Let's See Aria in Action!
Theory is great, but let's see how this all plays out in practice.
Demo 1: Seeding the Memory
First, we give Aria some initial knowledge. We use the memory.store function to feed it facts about a fictional user named Alice and her project, "VelocityDB." We store things like her favorite programming language, project deadlines, and meeting schedules.
Demo 2: Testing the Hybrid Search Next, we test the memory directly. We throw a few different types of queries at it:
- A specific question: "What consensus algorithm does VelocityDB use?" (This is good for semantic search).
- A keyword-heavy query: "order 4821" (Perfect for BM25).
- A fuzzy query: "Alice's language preference" (A mix of both).
In each case, you can see how the RRF score combines the cosine (semantic) and BM25 (keyword) scores to pull up the most relevant memory chunk. It just works.
Demo 3: A Real Conversation Now, the real test. We chat with Aria.
- We ask about Alice's project. Aria uses the
memory_searchtool to find the relevant facts and combines them into a perfect summary. - We ask a math question related to the project deadline. Aria recognizes this, calls the
calculatortool, and gives us the exact number of hours left. - We give Aria a new piece of information: "Alice just decided to switch the storage engine... Please remember this." Aria understands the intent and uses the
memory_storetool to save this new fact. When we ask about it later, she recalls it perfectly.

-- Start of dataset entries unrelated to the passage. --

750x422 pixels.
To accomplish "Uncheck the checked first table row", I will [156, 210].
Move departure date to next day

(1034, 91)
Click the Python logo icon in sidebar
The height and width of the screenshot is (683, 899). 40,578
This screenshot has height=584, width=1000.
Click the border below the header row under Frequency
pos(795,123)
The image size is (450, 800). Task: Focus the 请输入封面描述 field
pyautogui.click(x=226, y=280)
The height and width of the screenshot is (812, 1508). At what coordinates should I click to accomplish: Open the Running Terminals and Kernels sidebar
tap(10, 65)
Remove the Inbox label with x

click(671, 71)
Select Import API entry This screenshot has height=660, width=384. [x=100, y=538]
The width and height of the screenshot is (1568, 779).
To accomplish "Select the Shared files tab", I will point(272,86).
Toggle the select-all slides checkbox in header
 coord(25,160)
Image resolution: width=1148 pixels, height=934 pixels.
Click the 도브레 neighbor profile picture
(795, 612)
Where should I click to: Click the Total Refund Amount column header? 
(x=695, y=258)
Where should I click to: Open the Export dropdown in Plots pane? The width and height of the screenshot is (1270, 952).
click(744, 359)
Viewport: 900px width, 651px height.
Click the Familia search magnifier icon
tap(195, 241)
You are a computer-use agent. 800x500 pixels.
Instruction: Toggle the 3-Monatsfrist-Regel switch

Demo 4: Upgrading the Agent on the Fly
This is where the modular design really shines. We create a new, UpgradedWebSnippetTool that knows about a new term ("lsm-tree"). We use the agent.register_tool() method to hot-swap the old tool with the new one, while the agent is running.
When we ask a question that requires this new knowledge, Aria seamlessly uses the upgraded tool without missing a beat. This is incredibly powerful for building systems that can evolve over time.
Why This Approach Is a Big Deal
We've just built a complete autonomous agent that is so much more than a simple chatbot. It can remember, reason, and use tools to accomplish tasks.
The modular design means we can easily swap out any part of it. Don't like OpenAI? Write a new LLMProvider for Anthropic's Claude or Google's Gemini. Need a better memory system? You can plug in a production-grade vector database without changing the agent's core logic.
This isn't just a fun academic exercise. It's a practical blueprint for building AI agents that can function as genuine partners—remembering context, learning over time, and taking action to help you get things done. The era of the goldfish-brained AI is coming to an end.